Article
= = = = = = =

JA. Vous venez d’évoquer la Clio et son bon démarrage, mais celui-ci correspond-il à votre feuille de route ?
JS. Avec plus de 115 000 commandes déjà enregistrées à ce jour, nous respectons effectivement notre feuille de route. Cependant, ce démarrage n’a pas été homogène, mêlant de très bons résultats dans les pays du pourtour méditerranéen, comme la Turquie par exemple, et un décollage plus lent en Europe de l’Ouest, comme en Italie ou en France. Cette tendance est aujourd’hui gommée et nous allons donner, dès ce mois de mars, une nouvelle impulsion avec l’arrivée de la Clio Estate et de la Clio RS. Les volumes enregistrés jusqu’ici sont donc satisfaisants mais, au-delà de ces chiffres, l’autre bonne nouvelle est que les finitions les plus hautes dominent le mix et que les clients personnalisent largement leur véhicule.
JA. Pouvez-vous chiffrer l’apport de cette personnalisation ? Quant aux finitions hautes en phase de lancement, ce n’est pas une surprise, le plus dur est de faire durer cette tendance. Comment allez-vous essayer de le faire ?
JS. Concernant l’évolution du prix, jusqu’ici, par rapport à une Clio 3, le tarif net encaissé est supérieur de 200 euros. Quant au mix élevé, effectivement, les premiers acheteurs choisissent davantage des finitions hautes, mais cette tendance semble pérenne, d’après les retours du réseau. Avec la Clio, nous revenons sur le territoire de la valeur, avec un vrai contenu technologique qui éclaire les tarifs. Le réseau doit expliquer cela, doit faire comprendre et accepter cette valeur aux clients. C’est un long travail, mais nous en constatons les premiers résultats. Notre problématique n’est pas d’augmenter les prix, mais de réduire les remises. Je pense d’ailleurs qu’il s’agit d’une tendance de fond qui ne s’applique pas qu’à Renault.
JA. Finalement, cette acceptation de valeur ne vient-elle pas du design ?
JS. C’est effectivement un élément fondamental. Souvenez-vous de la Vel Satis, avant de penser à l’intérieur, il faut proposer un design extérieur qui séduise.
JA. Avec le SUV Captur, êtes-vous dans cette même logique ? Pensez-vous que la conquête va être importante avec ce modèle ?
JS. Le Captur arrive dans l’univers très porteur des crossovers du segment B, en substitution de la Modus. Ainsi, nous répondons parfaitement à la tendance du marché en termes de produit, avec un caractère fort, mais aussi une large offre de personnalisations, sans oublier la praticité, la modularité, etc. Autant d’éléments qui font, finalement, partie des gènes de Renault.
JA. N’est-ce pas finalement le retour de la Voiture à Vivre ?

= = = = = = =

Données affichées
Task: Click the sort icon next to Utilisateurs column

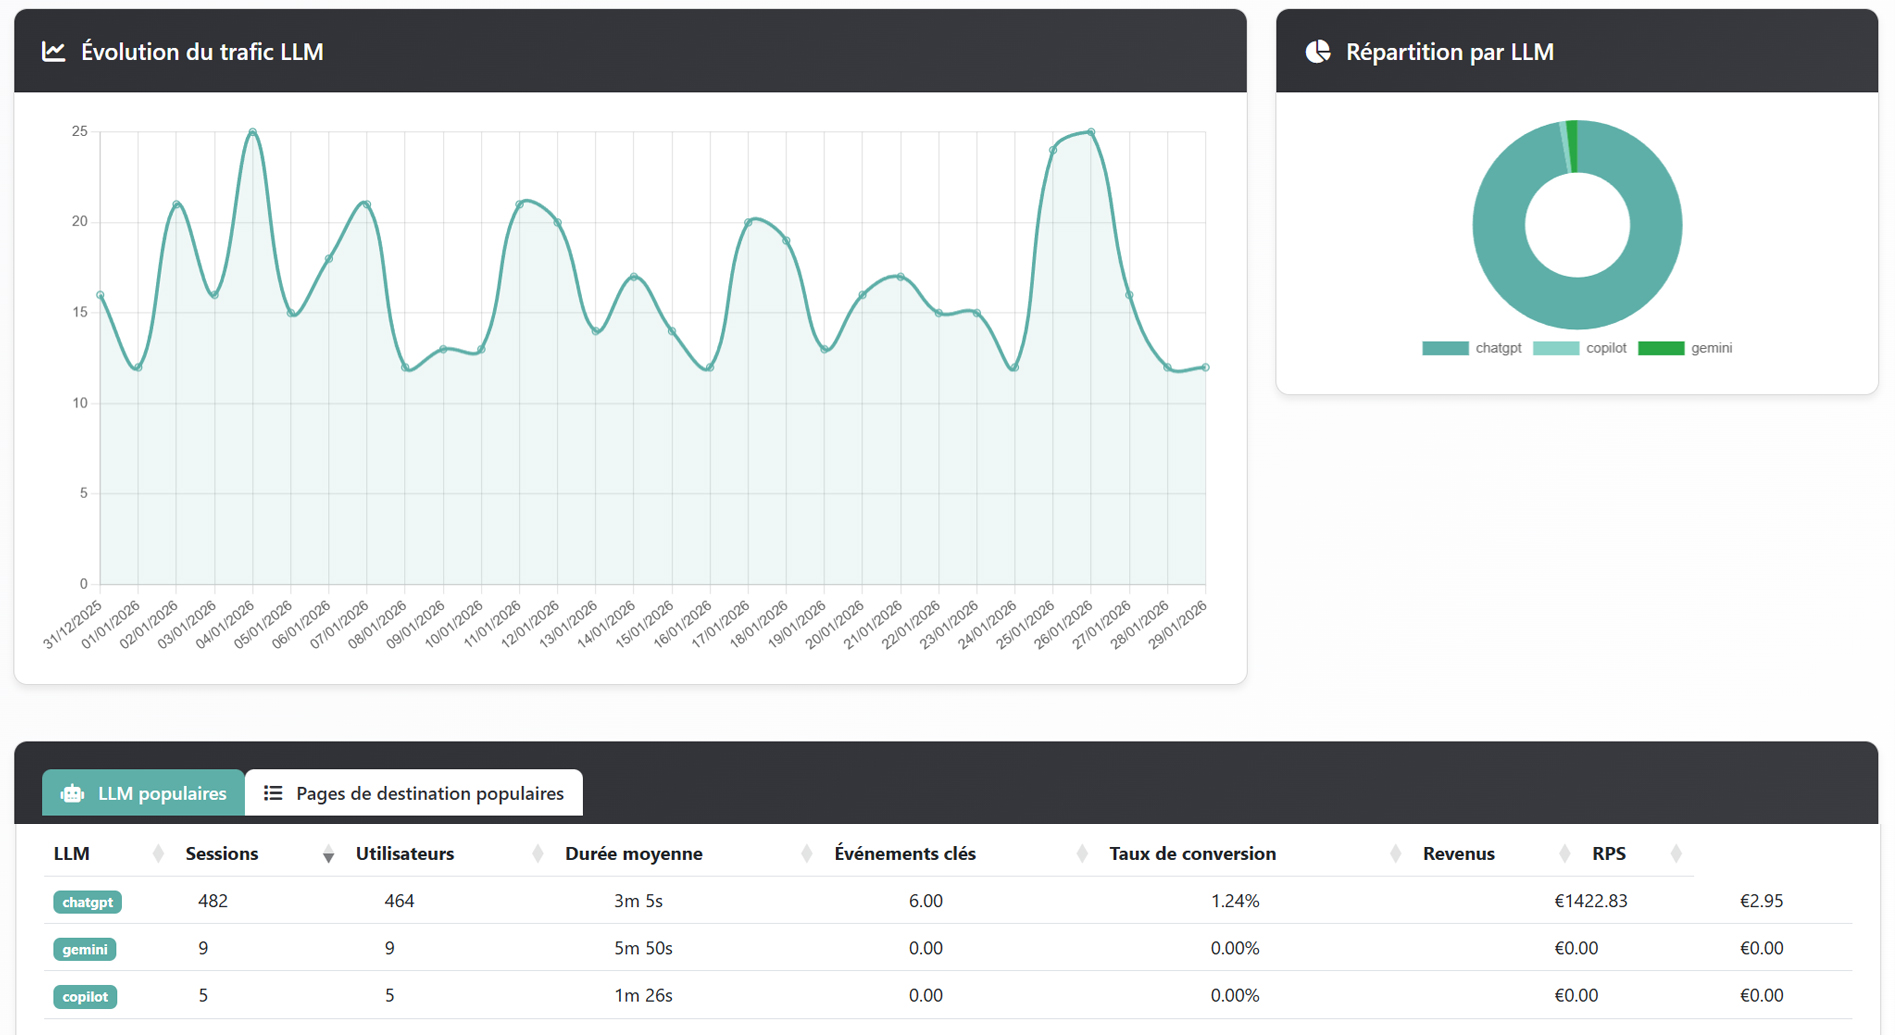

= = = = = = =

Énoncé
Donnez la suite de l'article sur les modèles Renault, en reprenant après sa dernière phrase. Les lignes qui précèdent ne sont pas nécessaires ici.

Résultat de l'exercice
JS. Notre slogan pourrait être “Innovation for better life”, c’est-à-dire proposer de la technologie pour rendre la vie de nos clients plus simple. Renault a retrouvé ses fondamentaux. Le Captur sera un atout indéniable pour nous comme pour le réseau, dans cette période délicate où l’achat automobile fait l’objet d’arbitrage budgétaire. Il pourra être un déclencheur. Ce nouveau fer de lance sera commercialisé dès le mois d’avril.
JA. Dacia affiche des résultats positifs en Europe depuis le début de l’année, est-ce le signe d’une belle année pour la marque ?
JS. Au regard de la structure de la consommation automobile aujourd’hui en Europe, Dacia s’adresse à une clientèle au budget contraint ou qui n’en veut pas davantage, et force est de constater que ce courant de consommation est fort. Nous demeurons les seuls depuis sept ans sur ce marché, malgré les tentatives ou annonces de certains concurrents. Nous avons su trouver le juste équilibre afin de construire ce business model très spécifique. Quant à nos ambitions en 2013, nous voulons tirer le meilleur profit d’une gamme de 7 véhicules qui, je le rappelle, est la plus jeune du marché. Nous avons beaucoup semé ces derniers mois en renouvelant et élargissant cette gamme, et aujourd’hui, nous voulons récolter les fruits de ce travail. Le Duster, malgré ses trois ans, reste un succès, comme la nouvelle Sandero qui dépasse tous ses objectifs. Nous allons aussi travailler sur les produits qui n’ont pas encore donné leur pleine mesure, comme le Dokker par exemple.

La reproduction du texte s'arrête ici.